Write out the stretch of lines below that begins at the line with "уборка складов (120, 204)" and ends at the line with "Cevabı Az Bilinen", including both, exactly as given and nothing more.

************

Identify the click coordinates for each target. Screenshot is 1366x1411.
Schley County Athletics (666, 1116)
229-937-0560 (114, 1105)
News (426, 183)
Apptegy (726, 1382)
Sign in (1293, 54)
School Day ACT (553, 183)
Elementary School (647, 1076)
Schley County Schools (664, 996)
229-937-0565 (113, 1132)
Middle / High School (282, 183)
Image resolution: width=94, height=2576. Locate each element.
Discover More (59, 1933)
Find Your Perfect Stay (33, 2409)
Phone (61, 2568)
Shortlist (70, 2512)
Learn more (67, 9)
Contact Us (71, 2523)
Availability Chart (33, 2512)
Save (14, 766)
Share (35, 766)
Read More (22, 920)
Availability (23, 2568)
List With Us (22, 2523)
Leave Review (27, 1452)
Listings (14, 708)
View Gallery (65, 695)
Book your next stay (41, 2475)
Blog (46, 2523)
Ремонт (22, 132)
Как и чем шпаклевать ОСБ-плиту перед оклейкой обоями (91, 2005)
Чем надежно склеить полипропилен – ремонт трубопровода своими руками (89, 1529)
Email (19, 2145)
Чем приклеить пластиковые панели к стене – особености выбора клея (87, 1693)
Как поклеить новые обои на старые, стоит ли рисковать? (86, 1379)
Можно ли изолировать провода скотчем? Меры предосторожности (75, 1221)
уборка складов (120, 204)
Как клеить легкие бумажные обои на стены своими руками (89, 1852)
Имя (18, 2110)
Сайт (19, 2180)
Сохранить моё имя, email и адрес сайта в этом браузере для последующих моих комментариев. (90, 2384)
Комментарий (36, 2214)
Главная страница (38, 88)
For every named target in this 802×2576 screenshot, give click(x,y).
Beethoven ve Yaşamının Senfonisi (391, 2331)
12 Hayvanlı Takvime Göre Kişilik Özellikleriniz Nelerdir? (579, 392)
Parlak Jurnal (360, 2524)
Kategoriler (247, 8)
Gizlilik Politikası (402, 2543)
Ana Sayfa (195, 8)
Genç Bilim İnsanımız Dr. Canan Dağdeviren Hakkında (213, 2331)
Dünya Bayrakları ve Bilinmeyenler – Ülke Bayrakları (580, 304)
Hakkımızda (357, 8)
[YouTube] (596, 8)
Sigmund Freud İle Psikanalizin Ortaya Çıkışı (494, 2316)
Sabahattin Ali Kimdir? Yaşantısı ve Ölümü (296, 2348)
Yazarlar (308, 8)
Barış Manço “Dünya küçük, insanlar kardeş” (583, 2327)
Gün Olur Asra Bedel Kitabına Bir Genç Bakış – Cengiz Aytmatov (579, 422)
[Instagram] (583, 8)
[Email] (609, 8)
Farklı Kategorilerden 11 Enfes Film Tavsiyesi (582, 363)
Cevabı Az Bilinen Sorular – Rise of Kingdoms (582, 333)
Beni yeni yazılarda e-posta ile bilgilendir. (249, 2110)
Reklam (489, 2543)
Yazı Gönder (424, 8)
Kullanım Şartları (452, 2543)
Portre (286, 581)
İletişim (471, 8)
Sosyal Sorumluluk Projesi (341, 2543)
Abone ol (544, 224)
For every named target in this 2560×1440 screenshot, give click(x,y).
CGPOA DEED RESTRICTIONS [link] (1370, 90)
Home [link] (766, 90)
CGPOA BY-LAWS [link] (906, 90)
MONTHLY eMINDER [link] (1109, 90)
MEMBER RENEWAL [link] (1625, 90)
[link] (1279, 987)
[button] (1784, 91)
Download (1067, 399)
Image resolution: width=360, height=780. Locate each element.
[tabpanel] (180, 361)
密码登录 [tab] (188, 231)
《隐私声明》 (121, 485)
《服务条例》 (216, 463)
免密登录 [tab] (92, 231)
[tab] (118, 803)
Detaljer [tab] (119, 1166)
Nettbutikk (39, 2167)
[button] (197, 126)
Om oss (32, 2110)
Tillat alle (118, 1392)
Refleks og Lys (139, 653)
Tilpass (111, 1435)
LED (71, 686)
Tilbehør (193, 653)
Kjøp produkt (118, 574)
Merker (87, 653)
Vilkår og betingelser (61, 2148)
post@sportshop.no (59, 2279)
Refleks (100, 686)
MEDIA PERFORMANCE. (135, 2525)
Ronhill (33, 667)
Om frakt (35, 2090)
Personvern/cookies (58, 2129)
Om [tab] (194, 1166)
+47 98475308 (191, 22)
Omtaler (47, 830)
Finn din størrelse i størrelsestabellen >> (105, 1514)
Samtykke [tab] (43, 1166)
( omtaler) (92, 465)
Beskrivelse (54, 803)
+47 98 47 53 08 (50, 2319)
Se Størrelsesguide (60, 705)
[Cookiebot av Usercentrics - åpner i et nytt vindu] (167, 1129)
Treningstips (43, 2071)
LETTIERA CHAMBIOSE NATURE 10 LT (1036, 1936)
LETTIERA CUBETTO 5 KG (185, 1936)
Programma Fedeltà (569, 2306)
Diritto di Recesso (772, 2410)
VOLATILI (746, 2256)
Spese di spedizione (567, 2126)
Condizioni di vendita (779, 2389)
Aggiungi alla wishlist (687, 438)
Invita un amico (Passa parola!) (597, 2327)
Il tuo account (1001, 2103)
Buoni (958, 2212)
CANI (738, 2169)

************

-- Exercise result --
уборка складов (120, 204)
Как клеить легкие бумажные обои на стены своими руками (89, 1852)
Имя (18, 2110)
Сайт (19, 2180)
Сохранить моё имя, email и адрес сайта в этом браузере для последующих моих комментариев. (90, 2384)
Комментарий (36, 2214)
Главная страница (38, 88)
For every named target in this 802×2576 screenshot, give click(x,y).
Beethoven ve Yaşamının Senfonisi (391, 2331)
12 Hayvanlı Takvime Göre Kişilik Özellikleriniz Nelerdir? (579, 392)
Parlak Jurnal (360, 2524)
Kategoriler (247, 8)
Gizlilik Politikası (402, 2543)
Ana Sayfa (195, 8)
Genç Bilim İnsanımız Dr. Canan Dağdeviren Hakkında (213, 2331)
Dünya Bayrakları ve Bilinmeyenler – Ülke Bayrakları (580, 304)
Hakkımızda (357, 8)
[YouTube] (596, 8)
Sigmund Freud İle Psikanalizin Ortaya Çıkışı (494, 2316)
Sabahattin Ali Kimdir? Yaşantısı ve Ölümü (296, 2348)
Yazarlar (308, 8)
Barış Manço “Dünya küçük, insanlar kardeş” (583, 2327)
Gün Olur Asra Bedel Kitabına Bir Genç Bakış – Cengiz Aytmatov (579, 422)
[Instagram] (583, 8)
[Email] (609, 8)
Farklı Kategorilerden 11 Enfes Film Tavsiyesi (582, 363)
Cevabı Az Bilinen Sorular – Rise of Kingdoms (582, 333)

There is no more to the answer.